• **TASK DIRECTIONS**
Can you reproduce the part of the Git history post that starts at the words "The most egregious" and ends after "truly master Git.", switching every "command line" to "terminal"?

• **DOCUMENT EXTRACT**

☆ ☆ ☆ ☆

Git Good - The magic of keeping a clean Git history
This post is designed to help you form a solid mental model while working with Git both professionally and in an open source project, and how to ensure you are following best practices to make the process easier for everyone.
This topic was inspired by some of my pairing sessions with my colleague Tobias Bieniek and the concepts laid out in this post have become invaluable to me while working with open source development. If you haven't already checked out Tobias' blog on Open Source maintenance I would highly recommend checking it out after reading this post 🎉
Git can sometimes be complex to get your head around. Most of us learn Git up to a point where we're happy to use it day-to-day and then stick to the few commands that we are comfortable with without trying anything too fancy. Most of the time this works out, but then every so often we do something wrong or someone asks us to rebase or "squash" something and we either panic and/or mess up our git repo 😫 This is such a common feeling that sites like Oh shit, git! have cropped up to help us get out of our messes.
It's my belief that a number of factors have held developers back from becoming super productive with Git, and with a bit of guidance in pairing sessions I can usually help people to unlock their full potential while using Git. This potential I am talking about is not anything so complex as dealing with the reflog, or knowing anything about blobs or the internals of Git, I am just talking about people feeling comfortable understanding branches, rebasing, cherrypicking, and have the ability to clean up a branch before submitting it to a Pull Request (PR).
The most egregious thing that holds back people's understanding of Git is the concept that "if you don't use git on the command line then you're not a real developer" and this idea it needs to die. Sure there are plenty of places in the tech community where we have a gatekeeper problem, but this particular idea of "you're not a real developer if you don't do X" is the most pervasive and destructive. The fact that we funnel so many junior and intermediate developers into using git on the command line, I believe, has significantly hampered their ability to truly master Git.
This is why, whenever I get the chance, I always recommend people to just download Fork. I have always been a visual learner so when I think about Git I very much see the branching model in my head. Even if you don't know exactly what you're looking at when you see the Fork interface, you will pick up the concepts of branching in Git much faster when you see a command's effect on the tree visualisation rather than an abstract set of characters in the command line.
anchorIt's all in the eye of the reviewer
So what is the point of mastering Git and becoming a rebasing wizard with the ability to rewrite history like you are Hermione Granger wielding a time turner‽
The point of this post is not to get everyone rebasing their branches for the sake of feeling cool, but instead I hope that more people learn just enough Git skills to achieve one simple goal: make your pull requests more focused and understandable to improve their chance of getting merged quickly (or even getting merged at all).
Making sure your pull requests have a good Git history can really streamline the review process for your colleagues or maintainers of Open Source projects, and has the added benefit of keeping the Git history clean in the long run. This will help your colleagues, or even your future self, understand the thought process behind your PR if you ever need to go back and do some code archaeology to figure out why something was added or changed in the codebase.
Open source projects tend to receive a large number of PRs out of the blue, some of them are great but sometimes you get the dreaded "rewrite all your code" PR. These are often very hard to ever get merged (if you would even want to merge them) because they end up touching too much stuff in the same PR and can make it next to impossible to review properly.

☆ ☆ ☆ ☆

• **PROVIDED RECORDS**
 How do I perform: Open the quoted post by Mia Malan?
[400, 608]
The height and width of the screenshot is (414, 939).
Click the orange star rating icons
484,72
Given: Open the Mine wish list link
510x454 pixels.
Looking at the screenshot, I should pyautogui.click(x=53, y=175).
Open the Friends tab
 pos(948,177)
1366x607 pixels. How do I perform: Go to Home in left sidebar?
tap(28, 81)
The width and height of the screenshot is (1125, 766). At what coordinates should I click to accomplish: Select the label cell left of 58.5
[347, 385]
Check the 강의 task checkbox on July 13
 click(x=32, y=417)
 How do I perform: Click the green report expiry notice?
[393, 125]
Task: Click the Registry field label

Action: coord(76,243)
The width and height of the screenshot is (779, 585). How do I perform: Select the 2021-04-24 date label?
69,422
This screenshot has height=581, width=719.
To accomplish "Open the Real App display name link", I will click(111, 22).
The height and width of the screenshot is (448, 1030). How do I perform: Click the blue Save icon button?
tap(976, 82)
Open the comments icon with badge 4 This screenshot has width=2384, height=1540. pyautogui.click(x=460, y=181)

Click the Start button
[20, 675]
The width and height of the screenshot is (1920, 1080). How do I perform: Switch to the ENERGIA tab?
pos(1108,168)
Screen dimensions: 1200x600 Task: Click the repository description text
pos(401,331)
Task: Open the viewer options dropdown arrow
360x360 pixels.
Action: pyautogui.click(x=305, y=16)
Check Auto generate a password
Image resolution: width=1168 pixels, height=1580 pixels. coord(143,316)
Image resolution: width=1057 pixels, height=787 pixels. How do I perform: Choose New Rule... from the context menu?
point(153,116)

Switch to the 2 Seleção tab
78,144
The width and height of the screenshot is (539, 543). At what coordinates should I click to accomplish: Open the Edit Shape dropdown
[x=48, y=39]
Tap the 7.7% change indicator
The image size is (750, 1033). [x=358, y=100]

☆ ☆ ☆ ☆

• **REPLY TO THE TASK**
The most egregious thing that holds back people's understanding of Git is the concept that "if you don't use git on the terminal then you're not a real developer" and this idea it needs to die. Sure there are plenty of places in the tech community where we have a gatekeeper problem, but this particular idea of "you're not a real developer if you don't do X" is the most pervasive and destructive. The fact that we funnel so many junior and intermediate developers into using git on the terminal, I believe, has significantly hampered their ability to truly master Git.